Lena Schwarz als Blanche brauche nur ihren Kopf zu drehen, und schon ist klar: Da steht eine verlassene, zutiefst verunsicherte Seele, schreibt Tobias Gerosa in der Neuen Zürcher Zeitung (22.10.2018). "Schwarz reichen dafür kleinste Bewegungen." Regisseur Bastian Kraft mache sie aber auch viel stärker zum Opfer, als bei Tennessee Williams vorgesehen. Mit der Präsentierteller-Bühne gelinge ihm eine sinnfällige Setzung, gradlinig erzählt. Und doch: den entscheidenden Hebel finde Kraft nicht, um die Geschichte anders als brav zu erzählen. "Das ändert auch die entschiedene Lena Schwarz nicht entscheidend."

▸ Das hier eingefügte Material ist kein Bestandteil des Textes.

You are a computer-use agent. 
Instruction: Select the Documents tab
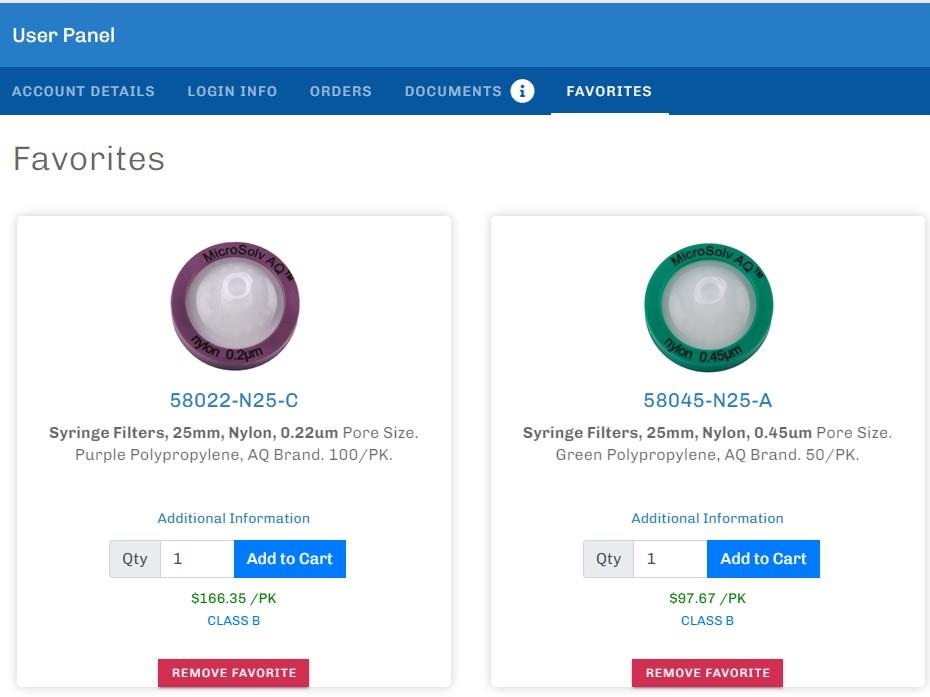453,91
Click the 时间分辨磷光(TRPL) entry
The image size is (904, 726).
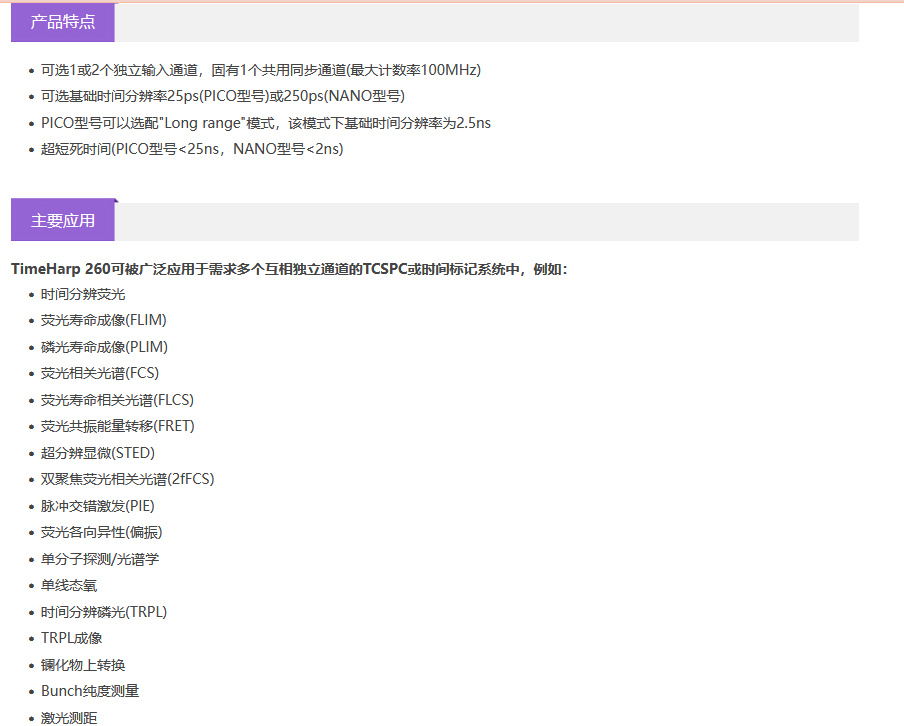103,612
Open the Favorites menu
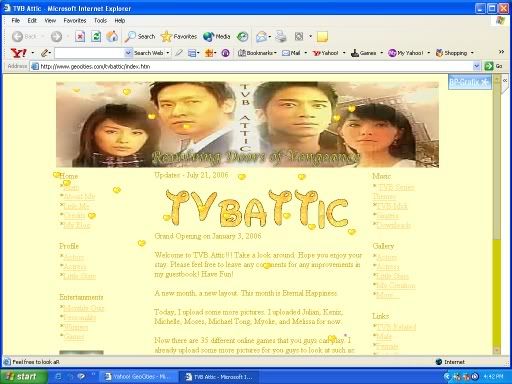 75,21
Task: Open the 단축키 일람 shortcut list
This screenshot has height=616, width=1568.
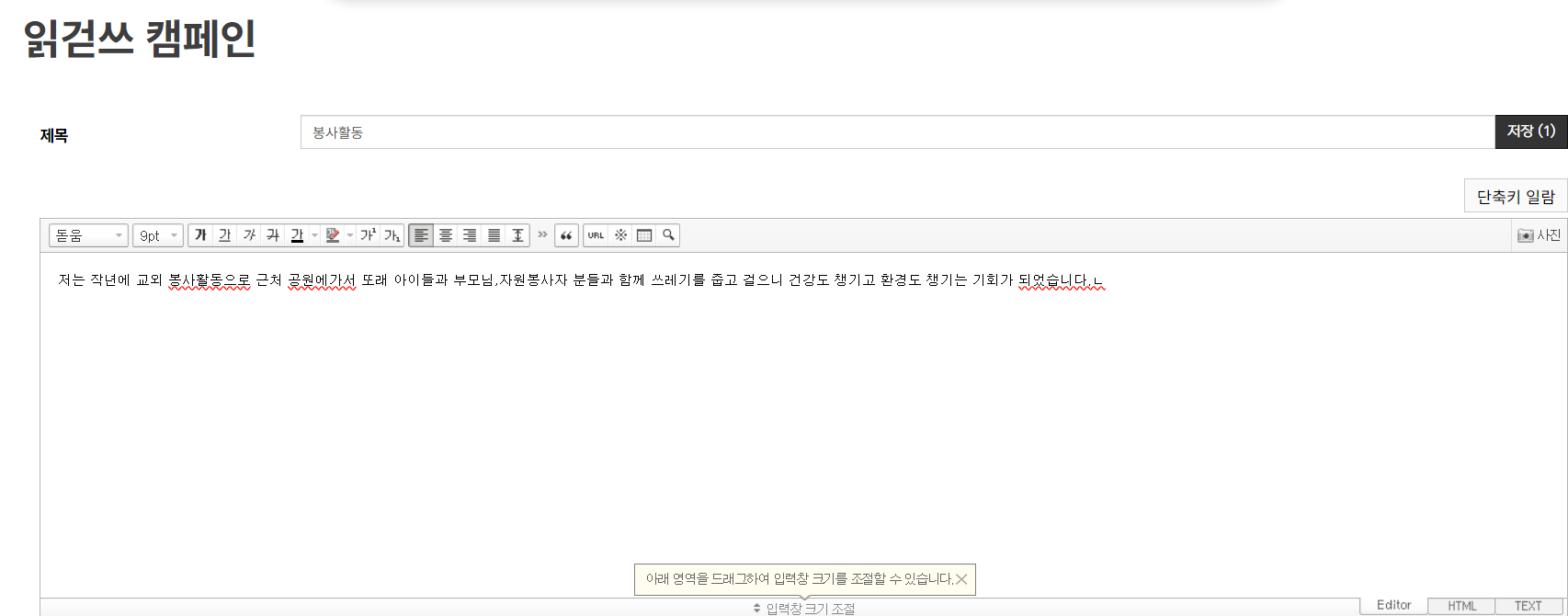Action: (x=1515, y=197)
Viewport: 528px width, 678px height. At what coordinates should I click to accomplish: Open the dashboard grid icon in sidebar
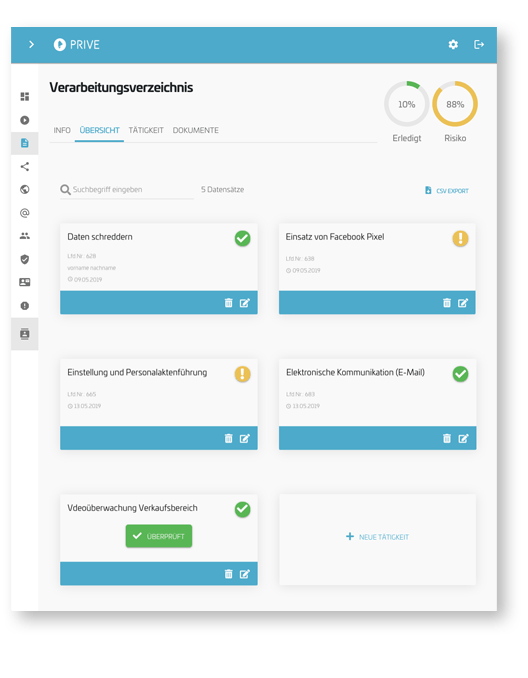click(25, 96)
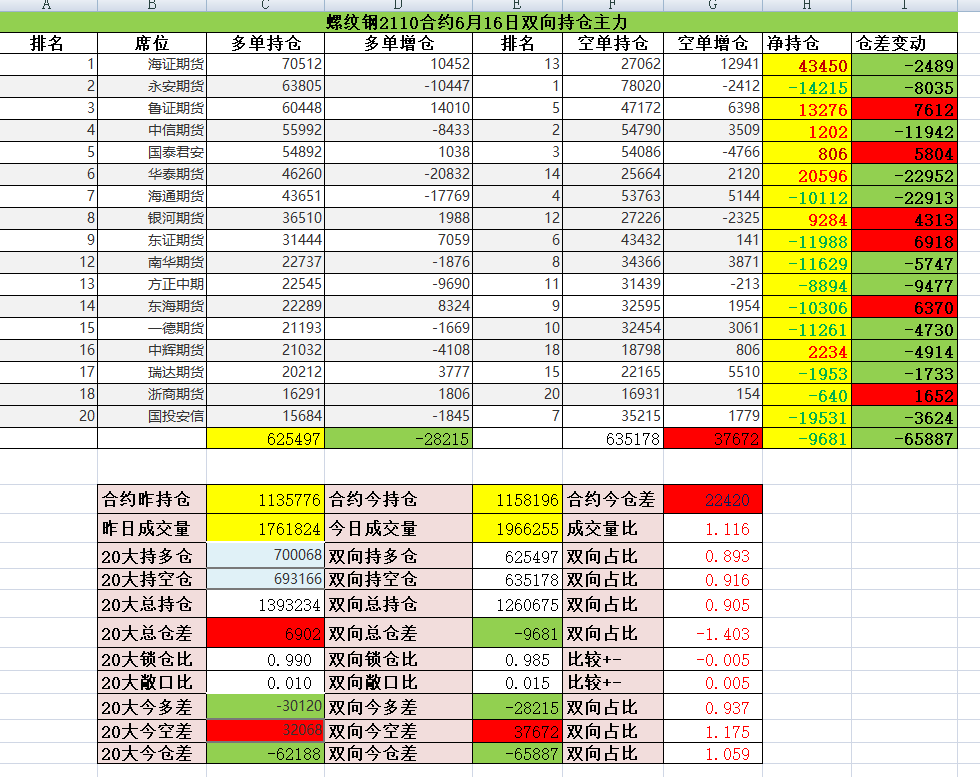Click column header C
Image resolution: width=980 pixels, height=777 pixels.
tap(265, 5)
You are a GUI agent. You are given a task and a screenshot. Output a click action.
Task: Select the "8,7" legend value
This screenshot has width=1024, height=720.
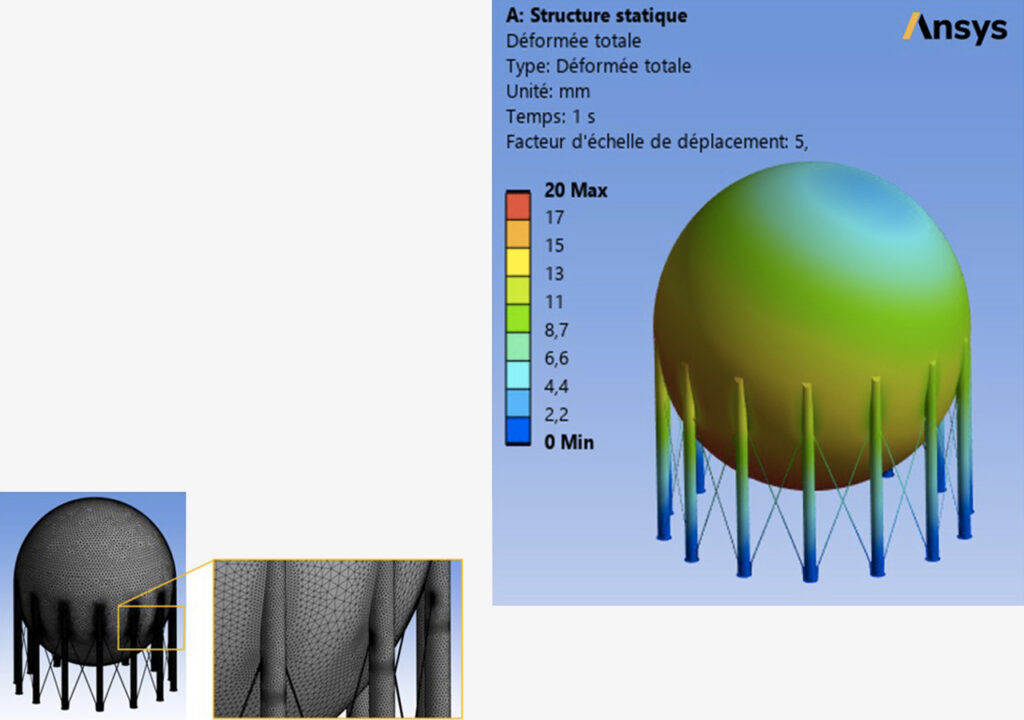point(557,330)
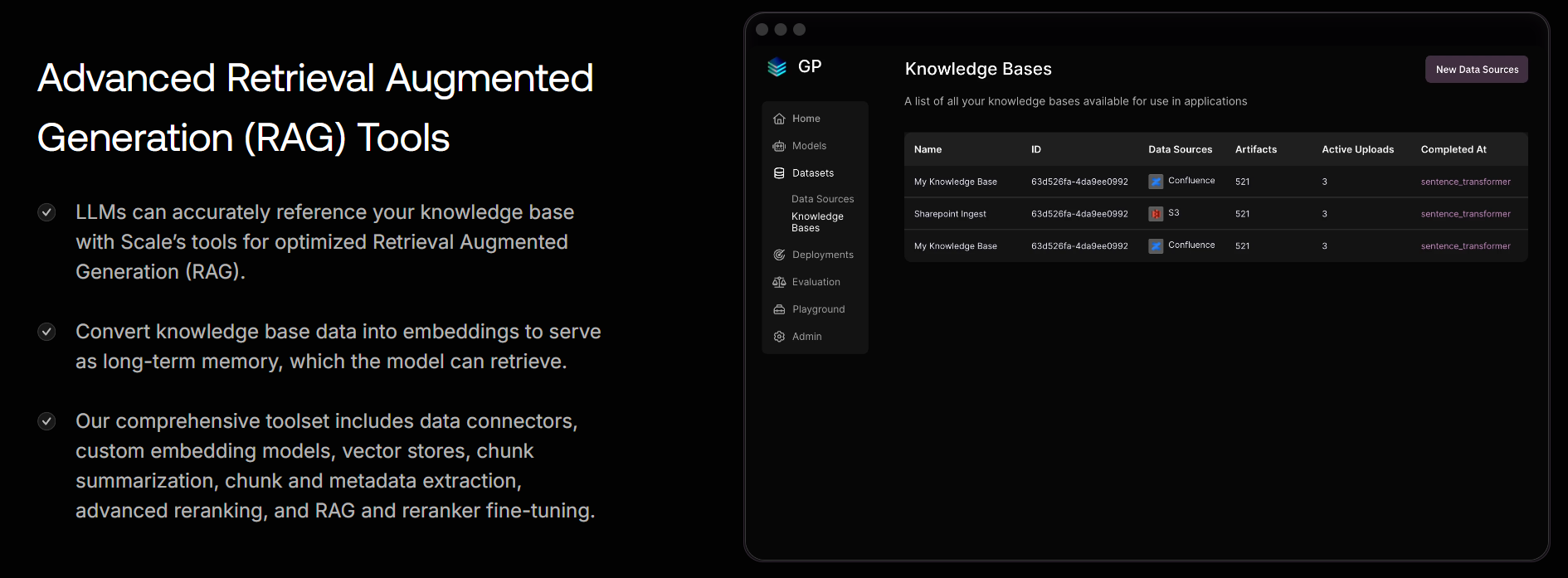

Kraft knallt Blanches Verlorenheit manchmal auf die Bretter wie sie selbst ihren weißen Koffer, schreibt Alexandra Kedves im Tagesanzeiger (22.10.2018). Der Regisseur drücke dem Finale aber dennoch nicht die "jene harte Hoffnungslosigkeit auf", die der US-Dramatiker 1947 ins Stück einschrieb. "Entschiedene Lesarten passen nicht zur Arbeit des Wahlzürchers Kraft." Mit Lena Schwarz' Darstellugn der Blanche gewinne man pas­sagenweise, "was man eben Tiefenblick nennen könnte; Theaterzauber; fiktionale Wahrheit, die wehtut." Ingesamt aber auch eine "glattpolierte, brave Williams-Visite", Blanche werde brutal "geknetet, zu Klump geballt, verworfen – und wir schauen fasziniert zu. Aber fühlen nur selten mit".

Als "als drittklassiger Abklatsch einer mittelmäßigen Boulevard-Inszenierung" erscheint diese Zürcher Arbeit Simon Strauss von der Frankfurter Allgemeinen Zeitung (24.10.2018). "Ohne Interesse an den psychologischen Tiefen oder dramatischen Sympathiewenden des Stoffes." Lena Schwarz besitze in der Rolle der Blanche "zwar einen gewissen Diven-Charme, aber auch sie kommt in dieser kleingeistigen Inszenierung keinesfalls über ein mittleres Maß an Behauptungsspiel hinaus".